19.07.2016, 19:00 Uhr

Aufwertung für den "Hinterhof"

Kein optisches Highlight: Der GR-Sitzungssaal mit der darunter liegenden Passage zum Museum

Sechs Architekten sollen Ideen für Adaption des Bereiches Museum – Passage – Neue Burg liefern.

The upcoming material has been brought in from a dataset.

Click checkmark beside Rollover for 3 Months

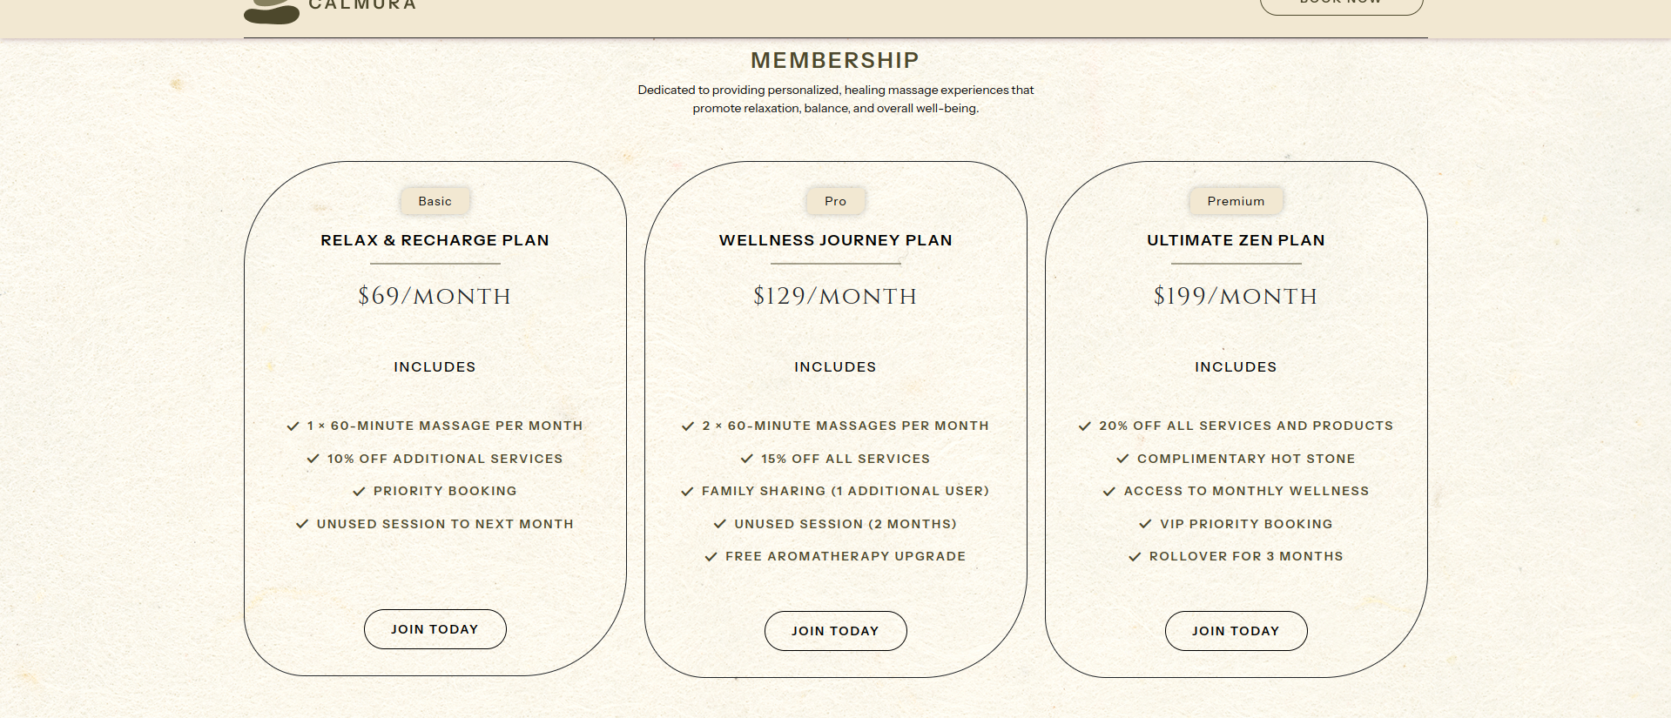pos(1135,557)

VÖLKERMARKT (sj). Im Vorfeld der Landesausstellung 2020 startet die Stadtgemeinde Völkermarkt im Herbst einen Architektenwettbewerb für die Adaption der Bereiche Bezirks-heimatmuseum mit Vorplatz, Passage mit öffentlichen Toiletten und Neue Burg (Gemeinderats-Sitzungssaal und Aufgang mittlerer Saal). "Wir wollen diesen Bereich als Einheit sehen", erklärt Bürgermeister Valentin Blaschitz (SPÖ).
Sechs geladene Architekten aus Österreich und Slowenien nehmen an diesem Wettbewerb teil. Ihren Ideen sind keine Grenzen gesetzt. "Die finanzielle Größenordnung wird aber vorgegeben", ergänzt Blaschitz.


Synergien wecken

Ziel des Architektenwettbewerbes soll es sein, Synergien zu wecken und Barrierefreiheit zu erzielen. So könnte laut dem Bürgermeister zum Beispiel der GR-Sitzungssaal neu errichtet und in Zukunft auch als Trauungs- und Veranstaltungssaal mitgenutzt werden oder die öffentlichen Toiletten in die Neue Burg integriert werden. Die Passage zwischen Museum und Busbahnhof könnte aufgewertet oder geschlossen werden: "Wir sind für alle Ideen offen".

Umsetzung ab 2017

"Die Ergebnisse des Architektenwettbewerbes werden bis November 2016 erwartet", ergänzt Günter Lobnig vom Bauamt. Mit der Umsetzung soll 2017 begonnen werden.
Nähere Informationen zu Details der Landesausstellung 2020 hat Blaschitz noch nicht, aber er ist sich sicher, dass sie "in einer Form" stattfinden wird: "Kärnten kann es sich nicht leisten, dass die Landesausstellung nicht stattfindet. Das Ziel muss es sein, Vergangenheit, Gegenwart und Zukunft miteinander zu verbinden."